/---
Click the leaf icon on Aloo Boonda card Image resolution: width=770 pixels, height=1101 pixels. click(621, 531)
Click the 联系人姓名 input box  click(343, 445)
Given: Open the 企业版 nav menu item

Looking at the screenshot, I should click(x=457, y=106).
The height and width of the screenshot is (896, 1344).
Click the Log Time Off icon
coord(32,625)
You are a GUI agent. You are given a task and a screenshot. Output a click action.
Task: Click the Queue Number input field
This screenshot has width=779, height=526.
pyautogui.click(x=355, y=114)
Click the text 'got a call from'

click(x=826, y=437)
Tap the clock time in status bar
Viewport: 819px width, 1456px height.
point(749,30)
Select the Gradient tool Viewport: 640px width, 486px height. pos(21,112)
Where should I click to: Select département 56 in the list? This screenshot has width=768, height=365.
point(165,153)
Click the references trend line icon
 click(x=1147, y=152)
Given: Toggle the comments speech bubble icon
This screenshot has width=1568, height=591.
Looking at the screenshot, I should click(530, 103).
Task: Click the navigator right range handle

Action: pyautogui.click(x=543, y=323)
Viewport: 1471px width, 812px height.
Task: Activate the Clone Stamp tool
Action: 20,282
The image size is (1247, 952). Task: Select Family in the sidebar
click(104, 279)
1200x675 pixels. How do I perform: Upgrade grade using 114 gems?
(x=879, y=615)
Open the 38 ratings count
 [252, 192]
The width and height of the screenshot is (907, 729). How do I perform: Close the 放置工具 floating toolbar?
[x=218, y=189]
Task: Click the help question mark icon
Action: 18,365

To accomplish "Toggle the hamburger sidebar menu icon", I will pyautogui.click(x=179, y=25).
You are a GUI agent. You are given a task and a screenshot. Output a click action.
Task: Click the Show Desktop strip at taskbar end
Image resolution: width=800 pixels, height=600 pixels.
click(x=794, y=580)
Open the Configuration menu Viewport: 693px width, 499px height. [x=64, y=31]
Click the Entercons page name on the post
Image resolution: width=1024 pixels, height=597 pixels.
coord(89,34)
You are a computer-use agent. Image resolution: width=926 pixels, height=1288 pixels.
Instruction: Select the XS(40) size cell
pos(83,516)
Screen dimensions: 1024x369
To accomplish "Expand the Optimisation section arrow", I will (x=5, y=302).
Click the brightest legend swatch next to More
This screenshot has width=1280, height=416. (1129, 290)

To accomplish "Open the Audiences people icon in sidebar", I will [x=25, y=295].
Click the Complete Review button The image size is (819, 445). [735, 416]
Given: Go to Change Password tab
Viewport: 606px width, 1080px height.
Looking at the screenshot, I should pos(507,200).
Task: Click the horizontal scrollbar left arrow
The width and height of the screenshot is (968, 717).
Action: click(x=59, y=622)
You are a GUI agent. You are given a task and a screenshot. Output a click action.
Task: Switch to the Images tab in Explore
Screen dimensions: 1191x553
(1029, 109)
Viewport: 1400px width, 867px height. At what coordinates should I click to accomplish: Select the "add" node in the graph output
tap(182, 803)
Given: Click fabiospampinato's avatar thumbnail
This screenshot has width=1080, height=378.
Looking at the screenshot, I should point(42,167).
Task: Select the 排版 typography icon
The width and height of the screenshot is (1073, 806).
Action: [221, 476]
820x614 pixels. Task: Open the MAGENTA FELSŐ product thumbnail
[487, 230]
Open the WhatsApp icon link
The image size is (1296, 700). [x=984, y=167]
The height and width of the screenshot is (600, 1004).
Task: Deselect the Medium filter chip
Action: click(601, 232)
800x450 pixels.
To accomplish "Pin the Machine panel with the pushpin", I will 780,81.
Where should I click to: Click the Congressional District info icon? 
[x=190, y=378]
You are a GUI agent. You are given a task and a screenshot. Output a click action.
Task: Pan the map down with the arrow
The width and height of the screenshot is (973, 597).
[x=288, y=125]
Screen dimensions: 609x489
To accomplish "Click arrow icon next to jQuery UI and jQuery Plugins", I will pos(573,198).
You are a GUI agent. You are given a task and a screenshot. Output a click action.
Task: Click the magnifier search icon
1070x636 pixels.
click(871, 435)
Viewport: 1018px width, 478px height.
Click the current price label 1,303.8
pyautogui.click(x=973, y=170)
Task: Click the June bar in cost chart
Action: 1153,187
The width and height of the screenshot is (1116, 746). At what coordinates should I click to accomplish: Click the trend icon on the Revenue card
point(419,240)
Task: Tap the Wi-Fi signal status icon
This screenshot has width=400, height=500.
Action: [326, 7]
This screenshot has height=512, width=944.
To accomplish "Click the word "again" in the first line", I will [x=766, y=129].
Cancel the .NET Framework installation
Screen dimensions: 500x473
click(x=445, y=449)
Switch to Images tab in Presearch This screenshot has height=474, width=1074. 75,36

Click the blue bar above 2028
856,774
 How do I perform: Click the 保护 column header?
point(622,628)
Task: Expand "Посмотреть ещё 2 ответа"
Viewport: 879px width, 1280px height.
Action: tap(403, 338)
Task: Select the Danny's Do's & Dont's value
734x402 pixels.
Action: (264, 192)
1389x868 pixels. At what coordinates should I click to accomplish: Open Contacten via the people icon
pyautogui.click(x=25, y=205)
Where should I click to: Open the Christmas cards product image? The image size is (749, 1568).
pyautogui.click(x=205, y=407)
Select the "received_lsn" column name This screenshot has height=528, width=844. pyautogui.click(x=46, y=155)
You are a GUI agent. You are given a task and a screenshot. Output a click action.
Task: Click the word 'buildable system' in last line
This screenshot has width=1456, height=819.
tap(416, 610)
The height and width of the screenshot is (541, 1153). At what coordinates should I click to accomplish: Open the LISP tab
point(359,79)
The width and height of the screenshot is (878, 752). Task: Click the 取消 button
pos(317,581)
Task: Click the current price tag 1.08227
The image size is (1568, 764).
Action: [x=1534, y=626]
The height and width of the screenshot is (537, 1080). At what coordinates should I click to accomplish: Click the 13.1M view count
\---
▶ **Required action**: Look above for the line with "Instruction: Select the XS(40) size cell" and the line with "Task: Pan the map down with the arrow"; transcribe both and all lines in between, exactly, and nothing else.

▶ **Output below**:
Instruction: Select the XS(40) size cell
pos(83,516)
Screen dimensions: 1024x369
To accomplish "Expand the Optimisation section arrow", I will (x=5, y=302).
Click the brightest legend swatch next to More
This screenshot has width=1280, height=416. (1129, 290)

To accomplish "Open the Audiences people icon in sidebar", I will [x=25, y=295].
Click the Complete Review button The image size is (819, 445). [735, 416]
Given: Go to Change Password tab
Viewport: 606px width, 1080px height.
Looking at the screenshot, I should pos(507,200).
Task: Click the horizontal scrollbar left arrow
The width and height of the screenshot is (968, 717).
Action: click(x=59, y=622)
You are a GUI agent. You are given a task and a screenshot. Output a click action.
Task: Switch to the Images tab in Explore
Screen dimensions: 1191x553
(1029, 109)
Viewport: 1400px width, 867px height. At what coordinates should I click to accomplish: Select the "add" node in the graph output
tap(182, 803)
Given: Click fabiospampinato's avatar thumbnail
This screenshot has width=1080, height=378.
Looking at the screenshot, I should point(42,167).
Task: Select the 排版 typography icon
The width and height of the screenshot is (1073, 806).
Action: [221, 476]
820x614 pixels. Task: Open the MAGENTA FELSŐ product thumbnail
[487, 230]
Open the WhatsApp icon link
The image size is (1296, 700). [x=984, y=167]
The height and width of the screenshot is (600, 1004).
Task: Deselect the Medium filter chip
Action: click(601, 232)
800x450 pixels.
To accomplish "Pin the Machine panel with the pushpin", I will 780,81.
Where should I click to: Click the Congressional District info icon? 
[x=190, y=378]
You are a GUI agent. You are given a task and a screenshot. Output a click action.
Task: Pan the map down with the arrow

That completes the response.